## [TASK]
Leaving out all pictures, copy the lines below exactly, from the line with "Click the crossover 0.00 value tag" to the last line, both ends included.

Stored items:
● ● ● ●

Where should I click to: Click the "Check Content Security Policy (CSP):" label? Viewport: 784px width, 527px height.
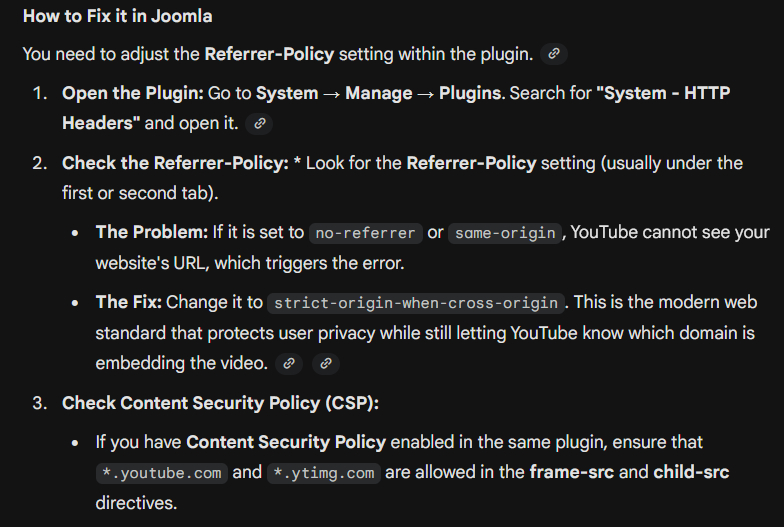[221, 403]
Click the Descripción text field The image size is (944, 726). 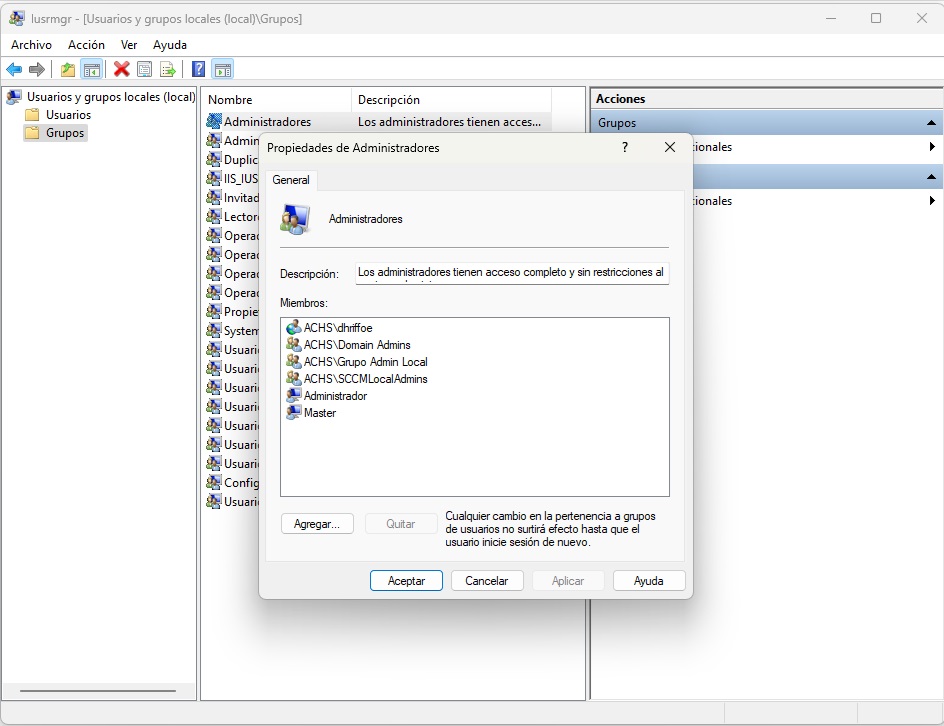511,273
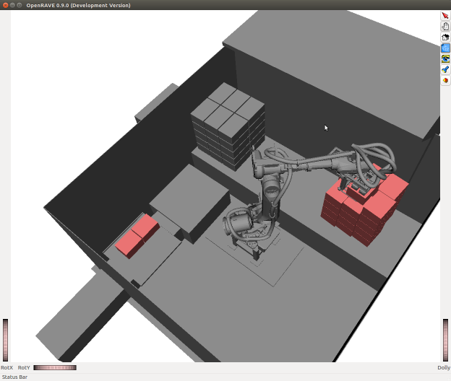This screenshot has width=451, height=381.
Task: Select the red arrow pick/select mode tool
Action: (445, 16)
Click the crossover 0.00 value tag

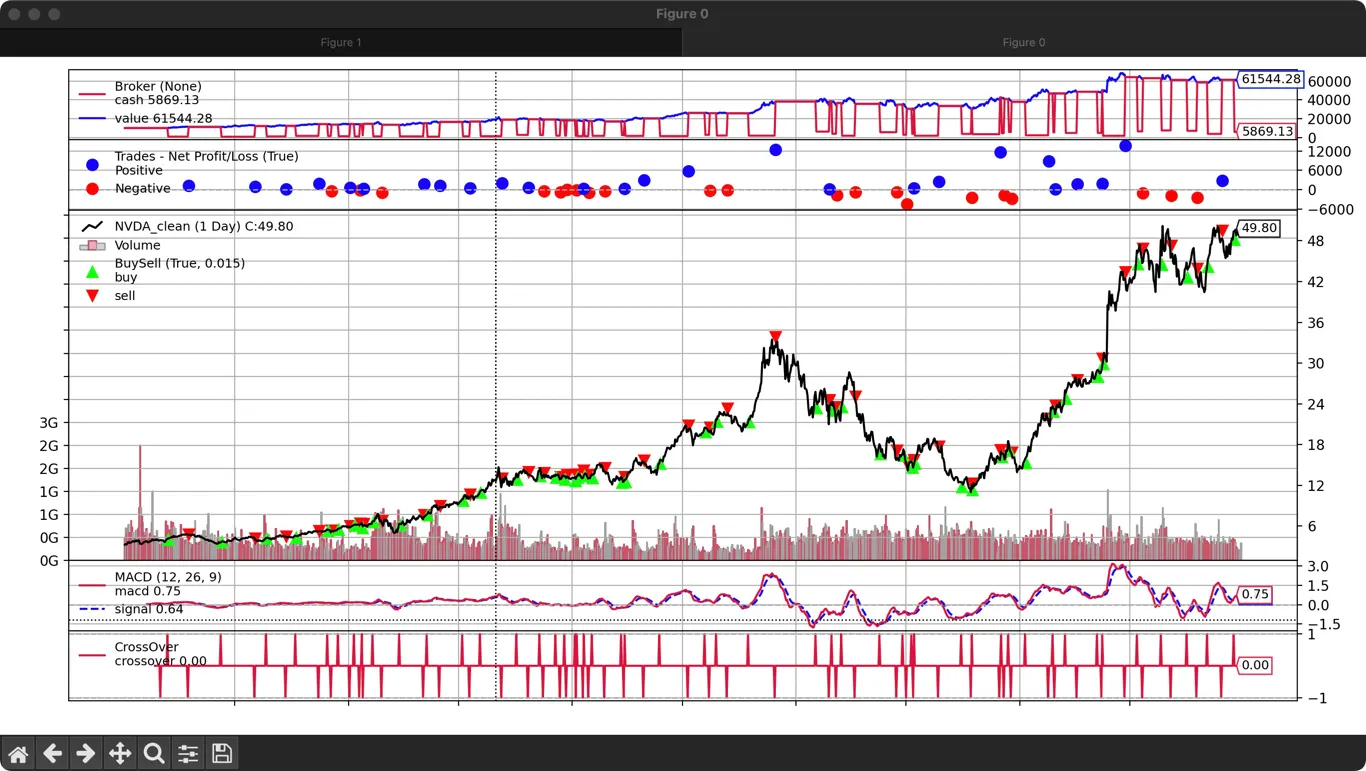(x=1254, y=665)
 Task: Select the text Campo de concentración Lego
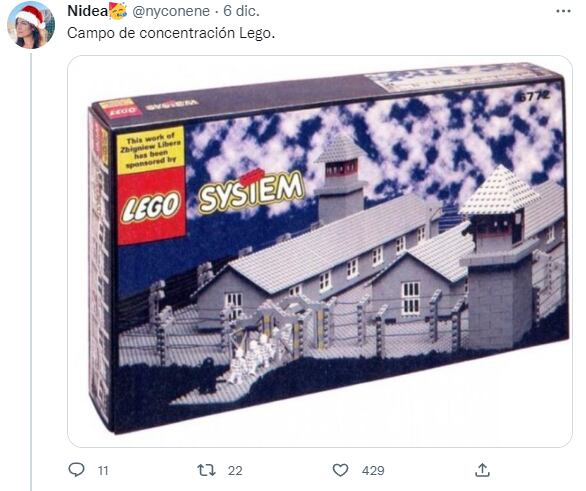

● ● ● ●

## [SOLUTION]
Click the crossover 0.00 value tag

(x=1254, y=665)
 Task: Select the text Campo de concentración Lego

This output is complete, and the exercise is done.